*Exercise requirements*
Could you rewrite the article on Lego and STEM education from "Monday, April 21, 2014" down to "at National Instruments.", swapping "National Instruments" for "NI"?

*Text segment*
——————

Monday, April 21, 2014

Lego & National Instruments Promote "Hands-On" STEM Education


Lego, the toy-block company we all know and love, has teamed up with National Instruments to provide a more hands-on approach to science, technology, engineering, and mathematics. By teaming up with National Instruments and its software, Lego enables students to improve their reasoning and problem-solving skills by programming robots they built out of robots. "Learning in books alone isn't going to be very engaging or effective. By actually using the same tools and concepts and technology that [students are] going to use later on, they can actually build on the same architecture, the same platform they can use [both in and out of school]," said Jennifer Dawkins, the STEM program manager at National Instruments.

——————

(Data listing)
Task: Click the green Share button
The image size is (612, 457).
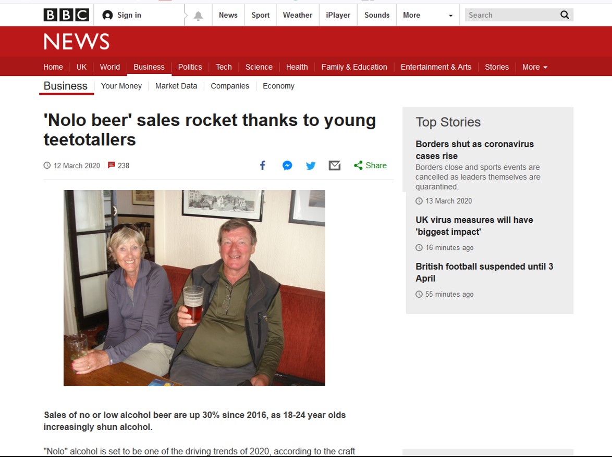Action: [x=370, y=166]
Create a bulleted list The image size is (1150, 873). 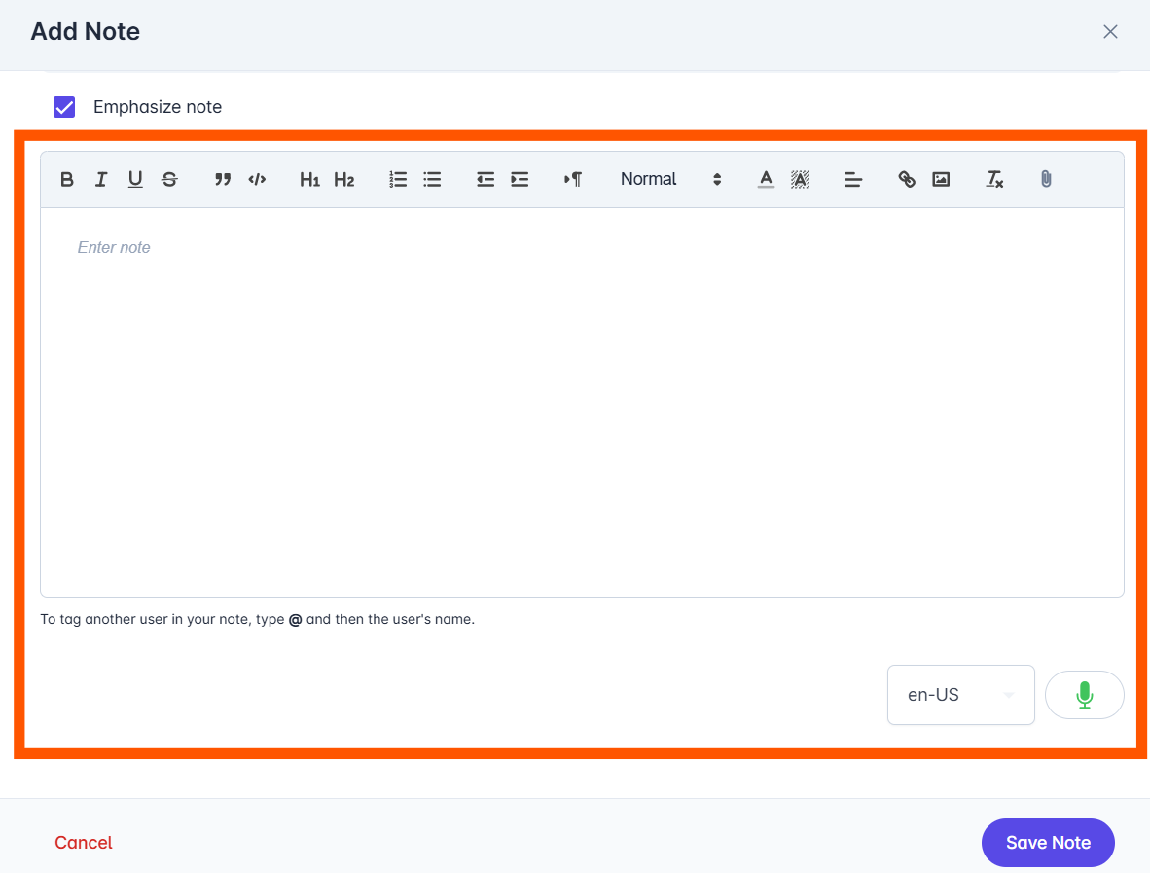(432, 179)
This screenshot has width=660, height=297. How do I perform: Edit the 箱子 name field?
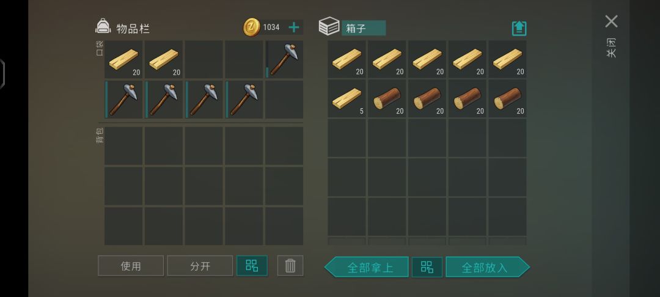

——————

*Result of this task*
Monday, April 21, 2014

Lego & NI Promote "Hands-On" STEM Education


Lego, the toy-block company we all know and love, has teamed up with NI to provide a more hands-on approach to science, technology, engineering, and mathematics. By teaming up with NI and its software, Lego enables students to improve their reasoning and problem-solving skills by programming robots they built out of robots. "Learning in books alone isn't going to be very engaging or effective. By actually using the same tools and concepts and technology that [students are] going to use later on, they can actually build on the same architecture, the same platform they can use [both in and out of school]," said Jennifer Dawkins, the STEM program manager at NI.